Extraterritoriality of Human Rights Obligations in the Americas. The OAS Charter’s language and history imply an intent to create a regional, extraterritorial human rights system for the Americas. Drafted in the spirit "of American solidarity and good neighborliness,"[2] the OAS Charter aspires to forge a hemispheric, American "order of peace and justice"[3] that promotes solidarity and collaboration and that defends American states’ "sovereignty, … territorial integrity, … and independence."[4] Understood more broadly, the Charter establishes an inter-American, hemispheric matrix of reciprocal human rights obligations protecting people from rights violations by their own or another American government.
It should hardly be news that the Americas intentionally established such a hemispheric web of reciprocal rights and duties for international protection of human rights. In fact, the years of international discussion culminating in the Charter show that human rights and regional responsibility have always been central to the inter-American sensibility. The Charter’s history reveals that an intent to create a regional rights system has "been manifest since the very origin of the inter-American system. The Treaty of Perpetual Union, League and Confederation … [a Charter precursor] … recognized the principle of juridical equality of nationals of a state and foreigners."[5]
While this speaks directly to equal treatment for foreigners and citizens living in the same country, it seems clear that the Charter’s evolution involved the application of the same protection to peoples living in different (i.e., their respective) countries. Deliberations leading to the OAS Charter’s creation suggest the creators envisioned extraterritorial human rights obligations that would hold nations accountable for those of their actions that violated the human rights of member states’ citizens. Under this interpretation, a member state would therefore violate the spirit of the Charter and the inter-American system’s codified norms if that state’s law and/or administrative actions were in conflict with "the exercise or enjoyment of rights protected by the [inter-American] system."[6]
Bound by the OAS Charter. A full-fledged OAS member state, the United States is bound to the spirit and word of the Charter. Obligated to adhere to Charter standards "in good faith,"[7] the United States "may not invoke the provisions of its internal law as justification for its failure to perform a treaty."[8]

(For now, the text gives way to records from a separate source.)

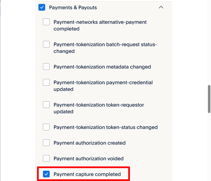Image resolution: width=211 pixels, height=181 pixels.
Task: Click the 'Payment-networks alternative-payment completed' label text
Action: 100,25
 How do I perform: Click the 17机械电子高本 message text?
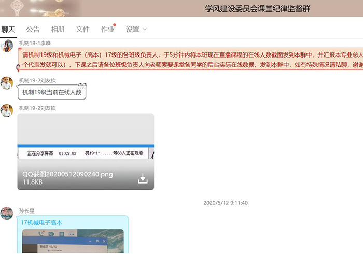(x=41, y=222)
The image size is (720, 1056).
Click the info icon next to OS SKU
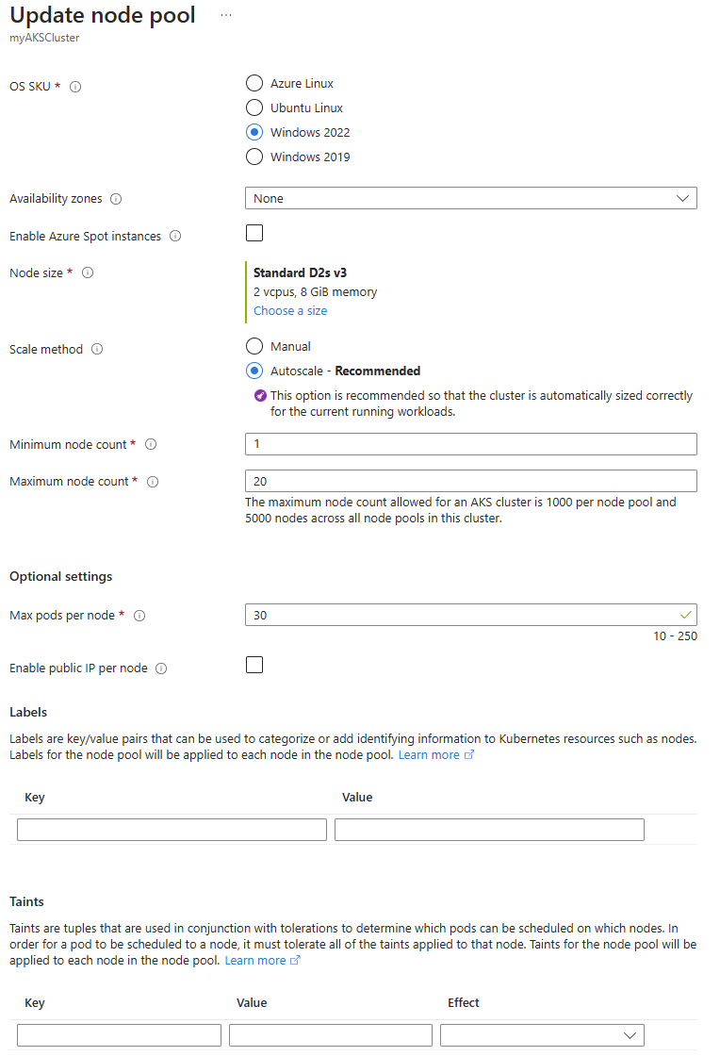point(74,86)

Equally important, U.S. obligations under the Charter apply to Cuba. Arguments that Cuba’s allegedly nebulous status with the OAS obviates the United States’ international law duties toward Cuba under the Charter are simply invalid. Though the OAS excluded Cuba from the organization in 1962[9] and directed member states to sever diplomatic and commercial ties to the island,[10] the OAS withdrew these sanctions and left "to each member state the right to determine its diplomatic and trade relations with Cuba."[11] Most importantly, the OAS, through the Inter-American Commission on Human Rights, recognizes the "Cuban State [rather than the Government of Cuba] … [as] … a party to … the Charter of the Organization of American States."[12] Asserting that "Government and State are two juridical and institutionally differentiable concepts,"[13] the Commission has unequivocally stated that "[i]t was the Cuban Government — not the State — that was excluded from the inter-American system"[14] in 1962 and that such exclusion "was not [intended] to leave the Cuban people unprotected."[15] Thus the United States’ human rights obligations within the inter-American system apply to Cuba as they do to other OAS member states.

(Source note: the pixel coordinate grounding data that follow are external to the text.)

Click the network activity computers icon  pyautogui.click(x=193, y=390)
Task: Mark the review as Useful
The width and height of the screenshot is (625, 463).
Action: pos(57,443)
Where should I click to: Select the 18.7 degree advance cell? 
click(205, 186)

Violating OAS Charter Provisions. By denying Cuba access to critical medical supplies, the Cuban Democracy Act directly endangers Cuban lives, denies Cubans’ right to protection of life, and cripples the Cuban government’s ability to meet the international human rights obligations it owes its people. The Act therefore violates the OAS Charter’s spirit and purpose. It also contravenes Vienna Convention Article 27, for while the CDA may be valid domestic law, the United States cannot invoke domestic law sovereignty where that law fails to meet OAS Charter obligations.[16]
The Cuban Democracy Act violates the OAS Charter’s prohibition on the use of "coercive measures … to force the sovereign will of another State and obtain from it advantages of any kind."[17] Yet the CDA arguably violates other pertinent Charter provisions as well. These provisions are worded broadly enough to suggest that Charter obligations apply when one state’s acts adversely affect another state and/or its people.
OAS Charter Article 10, for example, states that "[e]very American State has the duty to respect the rights enjoyed by every other State[18] in accordance with international law."[19] Article 11 asserts that "[t]he fundamental rights of States may not be impaired in any manner whatsoever."[20] Finally, Article 14 claims that "[t]he right of each State to protect itself and to live its own life does not authorize it to commit unjust acts against another State."[21] Article 16 proclaims each state’s "right to develop its cultural, political, and economic life freely and naturally."[22]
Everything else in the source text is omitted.